Development of a multi-user handwriting recognition system using Tesseract open source OCR engine
Sandip Rakshit, Subhadip Basu

TL;DR
This paper presents a multi-user handwritten Roman script recognition system using the open-source Tesseract OCR engine, trained with user-specific data to improve accuracy for individual handwriting styles.
Contribution
It introduces a method to create user-specific models in Tesseract for recognizing handwritten text, achieving notable accuracy improvements for individual users.
Findings
User-specific models achieved up to 87.92% accuracy.
Overall system accuracy was 78.39%.
Character segmentation failure rate was 10.96%.
Abstract
The objective of the paper is to recognize handwritten samples of lower case Roman script using Tesseract open source Optical Character Recognition (OCR) engine under Apache License 2.0. Handwritten data samples containing isolated and free-flow text were collected from different users.
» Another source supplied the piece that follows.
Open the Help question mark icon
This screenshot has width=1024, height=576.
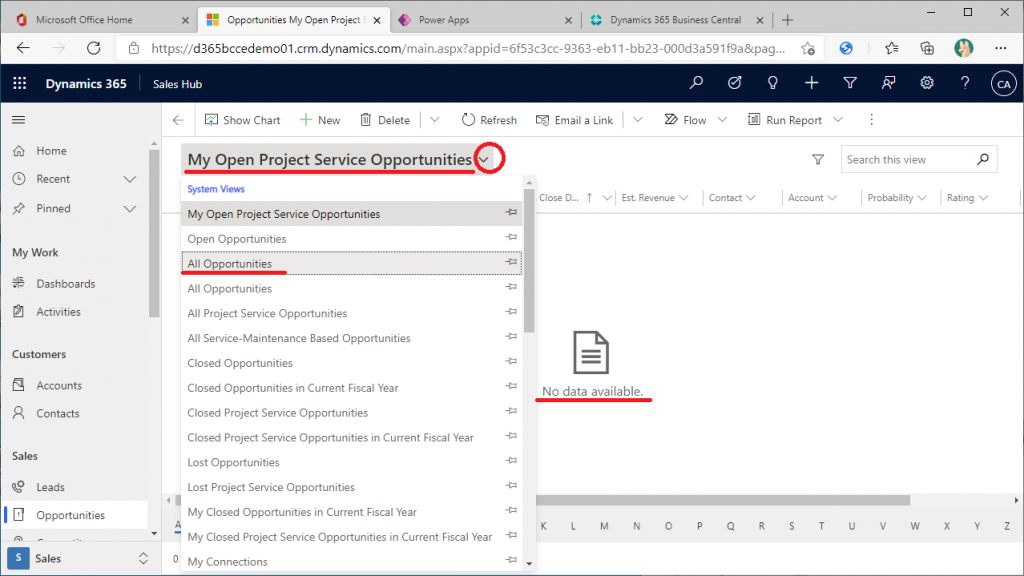point(965,84)
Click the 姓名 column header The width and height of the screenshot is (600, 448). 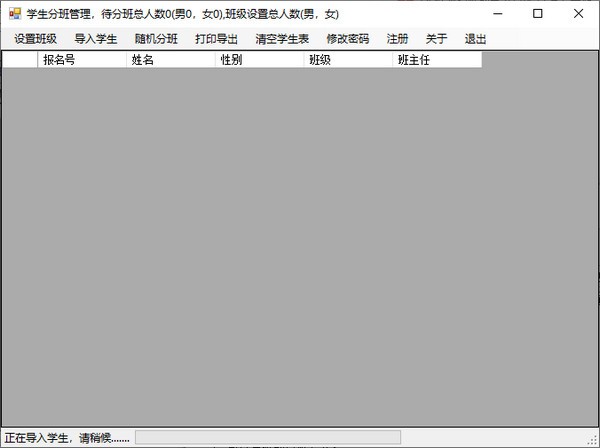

Tesseract is trained with user-specific data samples of both the categories of document pages to generate separate user-models representing a unique language-set. Each such language-set recognizes isolated and free-flow handwritten test samples collected from the designated user. On a three user model, the system is trained with 1844, 1535 and 1113 isolated handwritten character samples collected from three different users and the performance is tested on 1133, 1186 and 1204 character samples, collected form the test sets of the three users respectively. The user specific character level accuracies were…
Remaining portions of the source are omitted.